■ **What is asked**: Put every line of the rows below into a Markdown table with two columns, No. and Entry, numbering the lines in order and leaving out blank ones.

■ **Data for the task**:
──────────
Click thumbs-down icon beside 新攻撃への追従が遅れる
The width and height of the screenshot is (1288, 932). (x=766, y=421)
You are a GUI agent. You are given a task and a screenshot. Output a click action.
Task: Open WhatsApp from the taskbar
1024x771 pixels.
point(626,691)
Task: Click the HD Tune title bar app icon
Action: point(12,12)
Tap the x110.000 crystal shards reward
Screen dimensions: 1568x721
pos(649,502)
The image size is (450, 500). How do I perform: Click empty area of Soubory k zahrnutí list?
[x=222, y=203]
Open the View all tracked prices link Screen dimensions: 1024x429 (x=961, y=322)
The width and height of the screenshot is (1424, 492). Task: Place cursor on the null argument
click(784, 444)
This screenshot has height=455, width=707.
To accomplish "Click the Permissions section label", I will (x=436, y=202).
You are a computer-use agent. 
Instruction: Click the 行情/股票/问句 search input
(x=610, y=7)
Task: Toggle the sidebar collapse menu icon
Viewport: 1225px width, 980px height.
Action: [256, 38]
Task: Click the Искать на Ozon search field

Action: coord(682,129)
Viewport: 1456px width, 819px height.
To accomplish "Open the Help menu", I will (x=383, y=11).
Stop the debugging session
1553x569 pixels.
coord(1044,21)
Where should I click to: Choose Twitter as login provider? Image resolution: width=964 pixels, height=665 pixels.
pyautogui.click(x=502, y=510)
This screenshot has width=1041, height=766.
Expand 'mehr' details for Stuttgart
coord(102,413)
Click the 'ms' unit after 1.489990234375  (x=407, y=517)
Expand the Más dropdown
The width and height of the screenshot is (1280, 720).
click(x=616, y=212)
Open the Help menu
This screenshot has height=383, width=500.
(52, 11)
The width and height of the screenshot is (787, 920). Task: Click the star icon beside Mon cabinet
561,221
──────────
■ **Output of the exercise**:
| No. | Entry |
|---|---|
| 1 | Click thumbs-down icon beside 新攻撃への追従が遅れる |
| 2 | The width and height of the screenshot is (1288, 932). (x=766, y=421) |
| 3 | You are a GUI agent. You are given a task and a screenshot. Output a click action. |
| 4 | Task: Open WhatsApp from the taskbar |
| 5 | 1024x771 pixels. |
| 6 | point(626,691) |
| 7 | Task: Click the HD Tune title bar app icon |
| 8 | Action: point(12,12) |
| 9 | Tap the x110.000 crystal shards reward |
| 10 | Screen dimensions: 1568x721 |
| 11 | pos(649,502) |
| 12 | The image size is (450, 500). How do I perform: Click empty area of Soubory k zahrnutí list? |
| 13 | [x=222, y=203] |
| 14 | Open the View all tracked prices link Screen dimensions: 1024x429 (x=961, y=322) |
| 15 | The width and height of the screenshot is (1424, 492). Task: Place cursor on the null argument |
| 16 | click(784, 444) |
| 17 | This screenshot has height=455, width=707. |
| 18 | To accomplish "Click the Permissions section label", I will (x=436, y=202). |
| 19 | You are a computer-use agent.  |
| 20 | Instruction: Click the 行情/股票/问句 search input |
| 21 | (x=610, y=7) |
| 22 | Task: Toggle the sidebar collapse menu icon |
| 23 | Viewport: 1225px width, 980px height. |
| 24 | Action: [256, 38] |
| 25 | Task: Click the Искать на Ozon search field |
| 26 | Action: coord(682,129) |
| 27 | Viewport: 1456px width, 819px height. |
| 28 | To accomplish "Open the Help menu", I will (x=383, y=11). |
| 29 | Stop the debugging session |
| 30 | 1553x569 pixels. |
| 31 | coord(1044,21) |
| 32 | Where should I click to: Choose Twitter as login provider? Image resolution: width=964 pixels, height=665 pixels. |
| 33 | pyautogui.click(x=502, y=510) |
| 34 | This screenshot has width=1041, height=766. |
| 35 | Expand 'mehr' details for Stuttgart |
| 36 | coord(102,413) |
| 37 | Click the 'ms' unit after 1.489990234375  (x=407, y=517) |
| 38 | Expand the Más dropdown |
| 39 | The width and height of the screenshot is (1280, 720). |
| 40 | click(x=616, y=212) |
| 41 | Open the Help menu |
| 42 | This screenshot has height=383, width=500. |
| 43 | (52, 11) |
| 44 | The width and height of the screenshot is (787, 920). Task: Click the star icon beside Mon cabinet |
| 45 | 561,221 |